It is interesting since I have heard a few times that they are the same and haven't really been able to come up with a satisfactory explication as to whether this is true or not. Could you please explain where I am, and some other Polish speakers too, wrong?


Tom


PS: the subject has already been brought up in the forum: Polish: Soft consonants.


----------



## .Jordi.

Mnie również bardzo dziwi, że ktoś mógłby pomylić _wróć jutro_ z _wróci jutro_, chociażby dlatego że to _i _nie tylko zmiękcza, lecz także - w przypadku _wróci _- pełni funkcję sylabotwórczą i nie wierzę, że ktoś nie słyszy różnicy między jednosylabowym _wróć _i dwusylabowym _wróci_. Analogicznie jest w wypadku pary _słonice_ - _słońce._


----------



## slowik

I wrote that Hal1fax was wrong because she wrote incorrect comparison of sounds. 

_Ci _obviously isn't _chee_.

What I meant was the fact that the _ć _sound in the words _słońce _and _słonice _is produced by exactly the same part of the tounge and in the same part of the mouth in both words. I wrote that because Hal1fax's comparison could be misleading and make other foreigners make unnecessary mistakes. 

I am a Pole too and I know that we all can hear the difference between _wróć jutro_ and _wróci jutro_. I would like you too read my post again (especially my comparison of sounds - it's much more accurate) - maybe I wasn't too clear the first time. Am I clear now?


----------



## .Jordi.

slowik said:


> I would like you too read my post again (especially my comparison of sounds - it's much more accurate) - maybe I wasn't too clear the first time. Am I clear now?



Nie do końca można się zgodzić z zaproponowanym przez Ciebie porównaniem, są wyrazy w języku polskim, w których ciąg liter _ci _nie jest realizowany ani jako [ć], ani jako [ći], przykład - cis [c'is].

Aby uprościć sprawę, można powiedzieć, że występowanie dwuznaku w miejsce jednego uzależniony jest od prawego kontekstu samogłoski. Jeśli po niej pojawia się samogłoska, to używamy dwuznaku, jeśli nie - konieczna jest spółgłoska z diakrytem. I oczywiście ich wymowa jest identyczna.
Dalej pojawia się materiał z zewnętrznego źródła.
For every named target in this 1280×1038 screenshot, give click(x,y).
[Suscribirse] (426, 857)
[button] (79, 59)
A wracając do pary _słonice _- _słońce_, jak się nad nią zastanowić i dobrze wsłuchać, to tutaj w wyrazie _słońce _nawet nie zachodzi zmiękczenie _n_. Nie zwróciłem był na to uwagi.


----------



## JakubikF

slowik said:


> All of these sounds are exactly the same


  My aim was to make aware people who learn Polish of the fact that those sounds ARE different from each other. I just wanted to know how (or if) they recognize this difference and discuss it. Nevertheless slowik is partially right . Hal1fax - the way of pronunciation of Polish soft sounds you presented is absolutely wrong. Not only you have used "English phonetic writing" (so the way you hear it), but also, as slowik wrote - sounds si, ni, zi, ci should be considered as śi, ńi, źi, ći. The point is pronouncing e.g. wróci and wróć are very similar but not the same. First of all, wró-ci  - two syllables, wróć - only one. Secondly, "-ć" is much shorter than "-ci". Thirdly the true pronunciation of "-ci" is "-ći". I think that you should find some records with pronunciation with Polish to understand it properly.


----------



## JakubikF

.Jordi. said:


> Nie do końca można się zgodzić z zaproponowanym przez Ciebie porównaniem, są wyrazy w języku polskim, w których ciąg liter _ci _nie jest realizowany ani jako [ć], ani jako [ći], przykład - cis [c'is].



 If I am wrong correct me but in my opinion in wróci and in cis (a tree) we pronounce it in the same way. Do you mean "cis" as a tree or "cis" as isomer cis/trans (in chemistry) or "cis" a sound in music. If you mean cis as an isomer I think it subjects to something else. As far as I know in Polish there is a rule which says that foreign words like "cis", "sinus" must be pronounced without making "c" or "s" soft.


----------



## .Jordi.

JakubikF said:


> If I am wrong correct me but in my opinion in wróci and in cis (a tree) we pronounce it in the same way. Do you mean "cis" as a tree or "cis" as isomer cis/trans (in chemistry) or "cis" a sound in music. If you mean cis as an isomer I think it subjects to something else. As far as I know in Polish there is a rule which says that foreign words like "cis", "sinus" must be pronounced without making "c" or "s" soft.



Owszem, moja wina, powinienem był napisać, że chodzi mi o _cis_ 'dźwięk w muzyce'. Co nie zmienia faktu, że nigdzie nie napisałem o tym, że w wymowie tego wyrazu _c_ jest miękkie, wyraźnie napisałem [c'is], a nie [ćis].


----------



## JakubikF

I might not be so well educated in this matter but for me [c'] is the same as [ć]. Am I wrong? In Czech it is used this way and transliterations from Cyrillic also require [ ' ] sign if a letter before it was softened.


----------



## JakubikF

However the example you have mentioned above is just an exception from standard rule, I suppose.


----------



## .Jordi.

Nie wiem, jakie rozwiązania są przyjęte w transliteracji z cyrylicy, za to wg fonetycznej transkrypcji slawistycznej [c'] i [ć] to dwa różne dźwięki.


----------



## JakubikF

Of course you're right, I withdraw my doubts about [c'] and [ć]. Certainly these are to different sounds. I got mixed up.


----------



## Hal1fax

I certainly do know how to pronounce Polish...I was merely stating the 'i' at the end of the sound differentiates them?  I used English phonetic writing intentionally. Maybe I don't understand the question here? The 'i' threw me off and I don't think ńi and ni sound the same at all, the ń is much more pronounced.
Anyway, bottom line, yes I can distinguish them I guess....
and I still don't think I understand the question....


----------